Imagine the feeling of absolute vulnerability when standing before a judge, a complete stranger wielding ultimate power at that moment. It's then one is forced to trust her qualifications to make decisions affecting one's life, livelihood or personal economics. And let me tell you, I've seen the face of frightened litigants, and I feel for them.

Who am I to sit in judgment of our judges? I'm one of the few impartials in a very partial system. In lawsuits, there are plaintiffs (for) and defendants (against). I'm neither. I'm the silent fly on the wall who has reported these proceedings for more than a quarter century. A professional observer. I am a court reporter. To use that overused phrase I hear daily: I have no dog in this fight.

So how do voters undertake this daunting task of parsing out the qualified from unqualified? Among a variety of resources voters can use, my favorite is There, the Chicago Council of Lawyers has already done all the legwork. The Council is nonpartisan in its critiques of our state court judges, helping voters determine whom to retain.

The Council's rating system breaks down into four categories: Qualified, Well Qualified, Not Qualified and Not Recommended. Based on my years of exposure to the bench, I found myself in complete agreement with the Council's assessments. Look for "Well Qualified" and let that be your guide.
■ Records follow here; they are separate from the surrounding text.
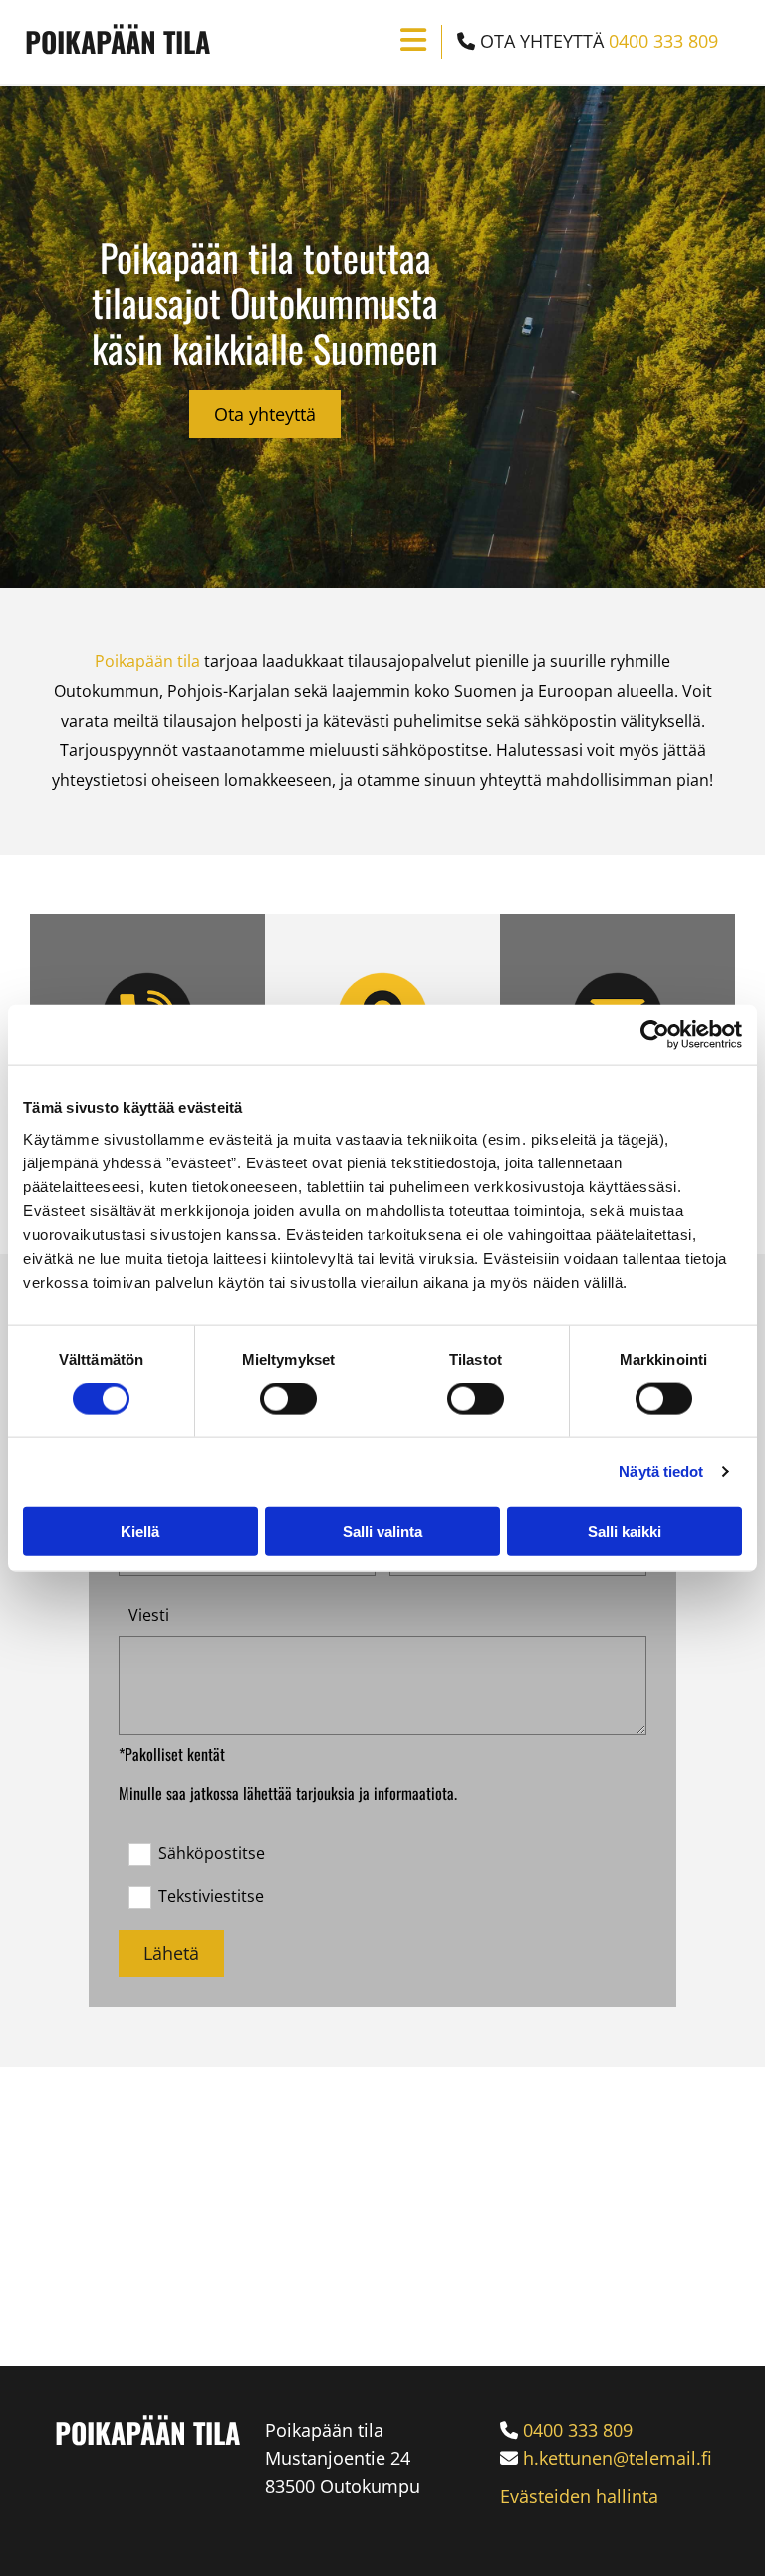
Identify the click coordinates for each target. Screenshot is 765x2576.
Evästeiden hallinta (579, 2496)
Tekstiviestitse (210, 1896)
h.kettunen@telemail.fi (617, 2458)
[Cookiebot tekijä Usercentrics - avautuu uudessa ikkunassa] (655, 1035)
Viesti (148, 1615)
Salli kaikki (624, 1530)
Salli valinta (382, 1530)
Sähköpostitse (211, 1853)
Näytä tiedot (661, 1471)
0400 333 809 (663, 41)
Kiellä (140, 1530)
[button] (265, 414)
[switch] (288, 1399)
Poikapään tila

The Council found 18 judges Well Qualified; their selection demonstrates that their ratings were not handed out willy-nilly.

Take, for example, Hon Peter Flynn, currently up for retention and rated Well Qualified. The Council characterized him as among the smartest and best judges in the county, with a thorough understanding of both law and procedure, exhibiting an even temperament, known to be calm and fair. They said his courtroom is a level playing field where even pro se litigants (the unrepresented) are treated respectfully and fairly.

In contrast, 13 judges received a "Not Qualified" rating, particularly interesting since they are currently on the bench, some having been retained after having been previously labeled "Not Qualified."

A good argument can be made against electing our state court judges in Illinois and moving to a merit-based system of appointment. Unless our current system of electing judges changes, voters are left with the daunting task of separating the wheat from the chaff. This exercise in civil responsibility all boils down to this one important fact: How we are judged and who we are judged by is our choice. Choose wisely.